**Excerpted text**

· · · · ·

City-Dwelling Insects Are Tougher Than Their Rural Counterparts

City-Dwelling Insects Are Tougher Than Their Rural Counterparts

It is commonly believed that only the few with the thickest skin can survive life in the big city. When it comes to humans that claim is debatable. However, when it comes to insects, science has proven that urban-dwelling insects are tougher than their rural counterparts. A recent study conducted in New York City has demonstrated how insects living in cities are more resilient to harsh weather conditions than insects living in more natural environments. The study focused on insect populations that existed in New York City before and after Hurricane Sandy struck New York City.

An assistant professor of biology at Rutgers, Amy Savage, is studying the effects that harsh weather conditions have on insect populations dwelling within cities. Savage’s research will help conservation experts better predict how harsh weather conditions will affect insect populations in the future. Savage’s study focused solely on a hurricane’s impact on insect populations.

Savage started her study in 2012 in response to the devastation caused by hurricane Sandy. Savage analyzed insect populations that existed in New York City before and after the storm. Savage focused on two different common insect habitats in all big cities. These habitats were local parks and roadway medians. Both of these locations contain a diverse amount of insect life.

Before the hurricane, insect diversity was greater in parks than it was in roadway medians. However, after the storm subsided, the opposite was the case, as both medians and parks contained a comparable degree of insect diversity. Park dwelling insect populations suffered far more than road median insect populations.This finding supports the hypothesis that city-dwelling insects are more resilient to harsh weather than urban insects.

Since insect life is harsh on roadway medians they should be better adapted to survive harsh conditions than park-dwelling insects. Medians do not offer insects much in the way of resources, such as food and mating opportunities, and avoiding death has to be learned. City parks, on the other hand, offer insects an abundance of resources. An insect’s natural environment is not much different than a park environment, therefore park-dwelling insects have not been forced to adapt to harsh conditions to the same degree as insects dwelling on roadway medians.

Do you believe that the researchers could accurately account for the discrepancies in population differences between large parks and smaller roadway medians?

· · · · ·

**The data**
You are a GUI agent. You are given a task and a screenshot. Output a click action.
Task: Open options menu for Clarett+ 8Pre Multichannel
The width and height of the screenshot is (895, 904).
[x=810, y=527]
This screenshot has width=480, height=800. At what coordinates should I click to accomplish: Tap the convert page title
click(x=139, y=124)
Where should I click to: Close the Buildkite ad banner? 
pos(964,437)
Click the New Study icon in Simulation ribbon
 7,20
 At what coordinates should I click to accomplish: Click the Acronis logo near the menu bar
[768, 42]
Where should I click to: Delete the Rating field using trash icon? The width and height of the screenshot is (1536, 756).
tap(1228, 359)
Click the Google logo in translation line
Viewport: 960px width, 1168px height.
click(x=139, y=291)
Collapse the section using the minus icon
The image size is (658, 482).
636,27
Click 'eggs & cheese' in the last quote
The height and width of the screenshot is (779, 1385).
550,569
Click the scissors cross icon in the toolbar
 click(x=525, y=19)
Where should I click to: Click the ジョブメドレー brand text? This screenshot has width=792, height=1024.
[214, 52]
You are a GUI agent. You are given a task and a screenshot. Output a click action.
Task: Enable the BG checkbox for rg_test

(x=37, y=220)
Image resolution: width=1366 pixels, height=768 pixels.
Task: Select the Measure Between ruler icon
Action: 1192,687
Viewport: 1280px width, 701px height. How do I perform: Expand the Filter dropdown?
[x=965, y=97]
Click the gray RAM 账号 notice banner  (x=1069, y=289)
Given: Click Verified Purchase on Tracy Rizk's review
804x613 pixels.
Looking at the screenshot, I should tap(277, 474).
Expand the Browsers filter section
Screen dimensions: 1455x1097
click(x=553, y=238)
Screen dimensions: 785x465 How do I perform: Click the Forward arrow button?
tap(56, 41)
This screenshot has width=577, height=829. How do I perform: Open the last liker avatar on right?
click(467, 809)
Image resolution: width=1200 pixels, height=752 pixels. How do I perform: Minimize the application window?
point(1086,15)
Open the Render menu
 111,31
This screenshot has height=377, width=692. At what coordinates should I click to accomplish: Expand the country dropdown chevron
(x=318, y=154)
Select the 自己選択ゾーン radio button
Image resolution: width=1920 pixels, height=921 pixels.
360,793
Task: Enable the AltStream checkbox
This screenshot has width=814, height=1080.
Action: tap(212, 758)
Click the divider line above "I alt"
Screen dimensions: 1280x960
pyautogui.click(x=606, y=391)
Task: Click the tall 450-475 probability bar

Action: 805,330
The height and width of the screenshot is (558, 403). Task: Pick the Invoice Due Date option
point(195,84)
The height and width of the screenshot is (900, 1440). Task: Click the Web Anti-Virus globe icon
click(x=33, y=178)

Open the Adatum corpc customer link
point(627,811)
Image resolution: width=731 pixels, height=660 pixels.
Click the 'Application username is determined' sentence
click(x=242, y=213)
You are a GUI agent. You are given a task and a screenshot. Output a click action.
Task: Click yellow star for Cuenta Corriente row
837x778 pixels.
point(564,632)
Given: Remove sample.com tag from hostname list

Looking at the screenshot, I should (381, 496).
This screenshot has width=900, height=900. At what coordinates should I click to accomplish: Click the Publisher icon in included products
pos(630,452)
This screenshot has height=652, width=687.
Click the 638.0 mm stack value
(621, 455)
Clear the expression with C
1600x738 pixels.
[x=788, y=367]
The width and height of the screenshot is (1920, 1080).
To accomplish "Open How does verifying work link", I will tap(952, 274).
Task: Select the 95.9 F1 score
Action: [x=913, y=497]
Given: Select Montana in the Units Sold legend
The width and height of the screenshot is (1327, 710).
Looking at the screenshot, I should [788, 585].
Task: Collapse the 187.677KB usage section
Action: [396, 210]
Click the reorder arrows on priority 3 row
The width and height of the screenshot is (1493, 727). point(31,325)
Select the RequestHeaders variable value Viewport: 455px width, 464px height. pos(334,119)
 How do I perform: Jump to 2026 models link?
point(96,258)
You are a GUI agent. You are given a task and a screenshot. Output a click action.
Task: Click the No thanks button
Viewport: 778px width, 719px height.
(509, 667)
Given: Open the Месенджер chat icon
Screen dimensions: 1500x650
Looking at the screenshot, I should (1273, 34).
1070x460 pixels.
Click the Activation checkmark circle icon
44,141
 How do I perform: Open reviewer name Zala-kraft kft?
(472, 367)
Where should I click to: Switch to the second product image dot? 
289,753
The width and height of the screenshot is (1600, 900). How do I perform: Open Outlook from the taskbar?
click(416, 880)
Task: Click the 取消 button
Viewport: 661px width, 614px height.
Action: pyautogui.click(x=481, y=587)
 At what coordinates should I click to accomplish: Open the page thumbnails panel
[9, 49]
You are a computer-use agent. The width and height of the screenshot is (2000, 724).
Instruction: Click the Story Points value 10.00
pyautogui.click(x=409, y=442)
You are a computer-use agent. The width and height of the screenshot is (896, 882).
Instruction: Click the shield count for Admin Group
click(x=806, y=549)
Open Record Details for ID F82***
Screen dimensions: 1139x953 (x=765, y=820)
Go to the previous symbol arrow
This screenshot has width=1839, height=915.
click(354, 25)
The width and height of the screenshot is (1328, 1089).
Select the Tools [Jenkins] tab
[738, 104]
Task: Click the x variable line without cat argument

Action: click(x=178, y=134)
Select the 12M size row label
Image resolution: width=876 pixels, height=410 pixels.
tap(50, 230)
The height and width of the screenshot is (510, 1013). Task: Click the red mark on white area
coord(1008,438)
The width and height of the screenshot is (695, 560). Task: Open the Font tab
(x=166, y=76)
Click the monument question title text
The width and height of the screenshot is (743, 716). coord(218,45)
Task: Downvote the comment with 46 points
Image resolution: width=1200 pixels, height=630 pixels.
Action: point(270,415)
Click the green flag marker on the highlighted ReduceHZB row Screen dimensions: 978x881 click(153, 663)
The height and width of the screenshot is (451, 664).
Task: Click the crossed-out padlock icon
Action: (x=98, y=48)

· · · · ·

**Work instructions**
(a) According to the article on city-dwelling insects, which two insect habitats did Savage's study focus on?
(b) Echo the passage of the article on city-dwelling insects that begins with the words containing "An assistant professor" and ends with "of insect life.".

**Your responses**
(a) Local parks and roadway medians.

(b)
An assistant professor of biology at Rutgers, Amy Savage, is studying the effects that harsh weather conditions have on insect populations dwelling within cities. Savage’s research will help conservation experts better predict how harsh weather conditions will affect insect populations in the future. Savage’s study focused solely on a hurricane’s impact on insect populations.

Savage started her study in 2012 in response to the devastation caused by hurricane Sandy. Savage analyzed insect populations that existed in New York City before and after the storm. Savage focused on two different common insect habitats in all big cities. These habitats were local parks and roadway medians. Both of these locations contain a diverse amount of insect life.